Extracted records
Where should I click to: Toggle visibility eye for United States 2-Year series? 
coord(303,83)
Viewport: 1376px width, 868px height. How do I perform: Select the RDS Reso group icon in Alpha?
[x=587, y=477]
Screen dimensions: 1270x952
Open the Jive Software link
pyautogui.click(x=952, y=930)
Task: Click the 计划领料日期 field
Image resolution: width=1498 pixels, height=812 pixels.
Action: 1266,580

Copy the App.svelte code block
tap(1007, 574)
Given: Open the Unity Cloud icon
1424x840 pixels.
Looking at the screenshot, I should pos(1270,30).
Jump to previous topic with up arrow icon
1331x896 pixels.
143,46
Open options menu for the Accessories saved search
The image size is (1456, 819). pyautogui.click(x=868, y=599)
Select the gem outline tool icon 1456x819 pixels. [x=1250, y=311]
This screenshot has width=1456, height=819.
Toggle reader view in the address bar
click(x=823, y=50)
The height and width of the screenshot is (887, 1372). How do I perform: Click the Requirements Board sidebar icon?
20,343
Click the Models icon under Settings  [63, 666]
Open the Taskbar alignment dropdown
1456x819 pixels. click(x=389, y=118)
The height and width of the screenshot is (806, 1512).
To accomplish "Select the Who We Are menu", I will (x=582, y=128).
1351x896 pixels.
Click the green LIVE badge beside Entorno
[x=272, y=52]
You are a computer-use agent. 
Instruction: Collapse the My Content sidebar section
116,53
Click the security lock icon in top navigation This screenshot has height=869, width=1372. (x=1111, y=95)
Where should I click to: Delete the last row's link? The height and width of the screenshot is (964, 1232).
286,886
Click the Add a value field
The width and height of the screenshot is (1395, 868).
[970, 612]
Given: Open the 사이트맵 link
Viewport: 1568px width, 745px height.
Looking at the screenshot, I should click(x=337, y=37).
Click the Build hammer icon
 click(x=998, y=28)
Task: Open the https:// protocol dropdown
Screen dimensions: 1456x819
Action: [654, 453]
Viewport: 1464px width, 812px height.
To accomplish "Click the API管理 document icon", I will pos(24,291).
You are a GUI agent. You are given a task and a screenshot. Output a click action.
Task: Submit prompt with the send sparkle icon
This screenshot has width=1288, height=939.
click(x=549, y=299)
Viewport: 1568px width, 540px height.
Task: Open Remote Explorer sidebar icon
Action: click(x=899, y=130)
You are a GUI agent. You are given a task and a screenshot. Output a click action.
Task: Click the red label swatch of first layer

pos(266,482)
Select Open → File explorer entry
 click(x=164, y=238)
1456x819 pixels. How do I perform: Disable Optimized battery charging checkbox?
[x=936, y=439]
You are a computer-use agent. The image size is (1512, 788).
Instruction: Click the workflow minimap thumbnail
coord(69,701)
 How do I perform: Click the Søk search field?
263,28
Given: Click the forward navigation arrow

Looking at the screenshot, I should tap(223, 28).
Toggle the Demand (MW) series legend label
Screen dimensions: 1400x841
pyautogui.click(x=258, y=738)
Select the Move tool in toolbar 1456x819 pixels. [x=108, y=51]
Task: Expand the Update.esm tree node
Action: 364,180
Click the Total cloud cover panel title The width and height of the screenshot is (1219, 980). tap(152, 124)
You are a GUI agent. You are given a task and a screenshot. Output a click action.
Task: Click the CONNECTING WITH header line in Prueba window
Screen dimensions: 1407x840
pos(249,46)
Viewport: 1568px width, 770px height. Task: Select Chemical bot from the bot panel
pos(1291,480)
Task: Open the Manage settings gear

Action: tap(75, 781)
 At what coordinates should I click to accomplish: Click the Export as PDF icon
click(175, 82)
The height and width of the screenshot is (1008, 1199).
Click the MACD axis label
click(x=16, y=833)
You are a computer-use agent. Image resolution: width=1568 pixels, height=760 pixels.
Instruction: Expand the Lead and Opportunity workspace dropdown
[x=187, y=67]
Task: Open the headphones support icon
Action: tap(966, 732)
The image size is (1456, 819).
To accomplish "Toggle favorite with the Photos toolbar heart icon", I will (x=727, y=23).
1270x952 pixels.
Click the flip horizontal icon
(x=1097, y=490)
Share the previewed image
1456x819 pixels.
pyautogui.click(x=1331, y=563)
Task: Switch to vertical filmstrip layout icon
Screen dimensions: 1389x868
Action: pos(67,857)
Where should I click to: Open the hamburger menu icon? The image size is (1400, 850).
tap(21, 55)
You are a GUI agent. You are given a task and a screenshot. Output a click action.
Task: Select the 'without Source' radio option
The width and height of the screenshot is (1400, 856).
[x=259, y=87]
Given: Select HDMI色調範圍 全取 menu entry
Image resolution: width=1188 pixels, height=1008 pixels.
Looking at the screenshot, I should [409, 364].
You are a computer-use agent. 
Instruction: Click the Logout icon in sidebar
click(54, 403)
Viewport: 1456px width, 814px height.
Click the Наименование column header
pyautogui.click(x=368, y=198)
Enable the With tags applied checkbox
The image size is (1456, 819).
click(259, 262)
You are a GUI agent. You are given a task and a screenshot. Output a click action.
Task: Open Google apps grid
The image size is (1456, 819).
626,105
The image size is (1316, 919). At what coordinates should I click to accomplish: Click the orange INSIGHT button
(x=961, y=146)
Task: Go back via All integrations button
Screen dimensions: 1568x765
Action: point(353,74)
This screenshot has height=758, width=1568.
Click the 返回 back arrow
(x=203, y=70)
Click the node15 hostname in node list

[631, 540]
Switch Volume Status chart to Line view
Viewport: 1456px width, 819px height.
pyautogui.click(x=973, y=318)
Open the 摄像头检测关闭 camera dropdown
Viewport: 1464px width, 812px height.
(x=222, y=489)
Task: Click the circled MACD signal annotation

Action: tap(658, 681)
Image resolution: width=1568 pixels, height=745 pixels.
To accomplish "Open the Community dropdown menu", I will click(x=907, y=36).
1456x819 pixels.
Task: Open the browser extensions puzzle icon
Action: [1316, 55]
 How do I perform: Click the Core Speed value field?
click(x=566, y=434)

DIRECTIONS FOR THIS TASK -
Each line above, from the one that contains "Task: Open Google apps grid" to the last line of the records, should be repeated exactly. Leave out all others.

ANSWER TO THIS EXERCISE -
Task: Open Google apps grid
The image size is (1456, 819).
626,105
The image size is (1316, 919). At what coordinates should I click to accomplish: Click the orange INSIGHT button
(x=961, y=146)
Task: Go back via All integrations button
Screen dimensions: 1568x765
Action: point(353,74)
This screenshot has height=758, width=1568.
Click the 返回 back arrow
(x=203, y=70)
Click the node15 hostname in node list

[631, 540]
Switch Volume Status chart to Line view
Viewport: 1456px width, 819px height.
pyautogui.click(x=973, y=318)
Open the 摄像头检测关闭 camera dropdown
Viewport: 1464px width, 812px height.
(x=222, y=489)
Task: Click the circled MACD signal annotation

Action: tap(658, 681)
Image resolution: width=1568 pixels, height=745 pixels.
To accomplish "Open the Community dropdown menu", I will click(x=907, y=36).
1456x819 pixels.
Task: Open the browser extensions puzzle icon
Action: [1316, 55]
 How do I perform: Click the Core Speed value field?
click(x=566, y=434)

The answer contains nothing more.